Flowchart: How should I run containers on AWS?

[+] atomland|4 years ago|reply

I run multiple small EKS clusters at a small company. It doesn’t cost anywhere near $1 million per year, even taking my salary into account. If you don’t factor in my salary, it’s maybe $50k per year, and that’s for 4 clusters.

Honestly this flowchart is kind of a mess, and I certainly wouldn’t recommend it to anyone.

[+] dzikimarian|4 years ago|reply

Same here. Multiple java/php applications on EKS. It got much better when we found a few guys who focused on resolving the issues instead complaining how hard kubernetes is.

[+] larrymyers|4 years ago|reply

If you have the desire to understand the individual components of running infrastructure for docker containers I'd suggest the full hashicorp stack.

Running nomad, vault, consul together isn't difficult, and will get you a better understanding how to deploy 12 factor apps with good secret storage and service discovery.

Add in Traefik for routing and you've got an equivalent stack to k8s, but you can actually understand what each piece is doing and scale each component as needed.

If you're going to run this all on AWS you can stick to just EC2 and not have to drown in documentation for each new abstraction AWS launches.

As an added bonus nomad can run far more things than just containers, so you have an on-ramp for your legacy apps.

[+] tyingq|4 years ago|reply

I suppose one watch out is to not get too comfortable with the "isn't difficult" part. That seemed to be the root cause of the extended outage at Roblox. That the "it all works together" bit lulled them into not really researching the impact of changes.

[+] jpgvm|4 years ago|reply

Yeah no.

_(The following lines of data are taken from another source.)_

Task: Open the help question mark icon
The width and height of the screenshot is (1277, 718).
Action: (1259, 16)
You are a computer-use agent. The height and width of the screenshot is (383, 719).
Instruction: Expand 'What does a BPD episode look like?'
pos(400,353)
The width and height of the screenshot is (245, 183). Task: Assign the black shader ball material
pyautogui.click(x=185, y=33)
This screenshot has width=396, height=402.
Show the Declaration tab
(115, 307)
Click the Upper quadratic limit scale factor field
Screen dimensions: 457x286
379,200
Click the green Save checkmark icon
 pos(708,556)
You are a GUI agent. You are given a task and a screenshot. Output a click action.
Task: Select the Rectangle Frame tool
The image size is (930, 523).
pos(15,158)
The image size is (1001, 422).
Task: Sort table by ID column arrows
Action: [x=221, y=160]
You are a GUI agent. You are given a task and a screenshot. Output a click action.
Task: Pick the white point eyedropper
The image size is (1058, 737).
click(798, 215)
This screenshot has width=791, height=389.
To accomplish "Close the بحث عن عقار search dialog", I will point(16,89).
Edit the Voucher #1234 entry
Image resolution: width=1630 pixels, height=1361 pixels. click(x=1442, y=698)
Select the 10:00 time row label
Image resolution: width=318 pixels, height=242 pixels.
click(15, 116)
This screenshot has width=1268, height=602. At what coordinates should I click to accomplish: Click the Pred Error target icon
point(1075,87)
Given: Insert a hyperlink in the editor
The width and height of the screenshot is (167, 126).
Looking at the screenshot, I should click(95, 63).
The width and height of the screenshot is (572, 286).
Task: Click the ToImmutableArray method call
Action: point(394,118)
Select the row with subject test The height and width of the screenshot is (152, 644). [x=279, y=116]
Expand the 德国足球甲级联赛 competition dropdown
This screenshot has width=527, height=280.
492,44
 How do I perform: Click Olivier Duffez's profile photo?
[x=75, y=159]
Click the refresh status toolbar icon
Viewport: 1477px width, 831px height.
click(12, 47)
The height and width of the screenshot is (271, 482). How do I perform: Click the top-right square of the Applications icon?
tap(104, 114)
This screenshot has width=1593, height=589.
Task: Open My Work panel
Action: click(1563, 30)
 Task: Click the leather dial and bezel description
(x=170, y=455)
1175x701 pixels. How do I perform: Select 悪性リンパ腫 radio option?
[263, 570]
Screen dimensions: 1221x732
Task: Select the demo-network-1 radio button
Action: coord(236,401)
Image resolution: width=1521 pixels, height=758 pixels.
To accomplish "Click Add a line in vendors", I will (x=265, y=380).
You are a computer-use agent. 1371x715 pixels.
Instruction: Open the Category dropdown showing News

ECS is the worst of all worlds, Fargate made it less shit, it didn't make it good.

If you don't have the people to do k8s then stick to Lightsail, don't do containers poorly just because you can.

Half-assing it will just make everyone miserable and end up with a mix-match of "thing that can run on ECS" and "things that can't because they need X" where X is really common/useful things like stateful volumes (EBS).

[+] DandyDev|4 years ago|reply

My experience with ECS is quite okay. You start a cluster, stick a container on it through a task and optionally a service + load balancer and it just works.

It doesn't seem any harder than EKS, and it's mostly cheaper.

I also find some comments on this article about vendor lock-in dubious, because in the end it's a bunch of containers created from Dockerfiles, which you can easily reuse elsewhere.

[+] dmw_ng|4 years ago|reply

ECS can do EBS volumes via the Rex-Ray Docker plugin. Depending on how fast you need new instances to come up, installation can be a 5-liner in userdata

[+] InTheArena|4 years ago|reply

This is awful. It completely ignores the economics of leveraging commodity services and re-usable skills while ignoring the true places where you can get maximal value if you are willing to accept vendor lock in - the high level services.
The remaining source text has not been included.